DIRECTIONS »
For each line below that includes the word "will", make a copy.

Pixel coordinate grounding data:

··········

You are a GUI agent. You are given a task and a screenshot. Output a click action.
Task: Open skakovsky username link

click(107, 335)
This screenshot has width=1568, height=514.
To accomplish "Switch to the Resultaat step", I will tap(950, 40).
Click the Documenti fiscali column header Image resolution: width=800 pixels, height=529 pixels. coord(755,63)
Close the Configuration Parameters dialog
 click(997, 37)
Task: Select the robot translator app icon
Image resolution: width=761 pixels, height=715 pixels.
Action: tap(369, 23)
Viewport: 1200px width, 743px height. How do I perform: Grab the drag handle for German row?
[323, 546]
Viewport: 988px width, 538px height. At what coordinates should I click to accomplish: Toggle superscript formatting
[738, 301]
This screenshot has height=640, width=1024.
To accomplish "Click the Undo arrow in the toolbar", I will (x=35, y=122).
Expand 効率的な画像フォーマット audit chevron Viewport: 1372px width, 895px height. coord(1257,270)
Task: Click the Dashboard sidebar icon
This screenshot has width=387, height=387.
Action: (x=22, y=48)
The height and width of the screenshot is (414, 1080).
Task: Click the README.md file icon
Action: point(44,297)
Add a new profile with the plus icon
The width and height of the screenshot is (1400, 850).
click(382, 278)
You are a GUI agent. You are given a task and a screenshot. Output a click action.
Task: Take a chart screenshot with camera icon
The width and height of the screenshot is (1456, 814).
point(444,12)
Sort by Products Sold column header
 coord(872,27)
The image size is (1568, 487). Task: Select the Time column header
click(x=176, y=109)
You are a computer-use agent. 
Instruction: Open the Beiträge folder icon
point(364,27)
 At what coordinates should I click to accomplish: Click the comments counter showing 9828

··········

ANSWER TO THE PROBLEM »
To accomplish "Switch to the Resultaat step", I will tap(950, 40).
To accomplish "Click the Undo arrow in the toolbar", I will (x=35, y=122).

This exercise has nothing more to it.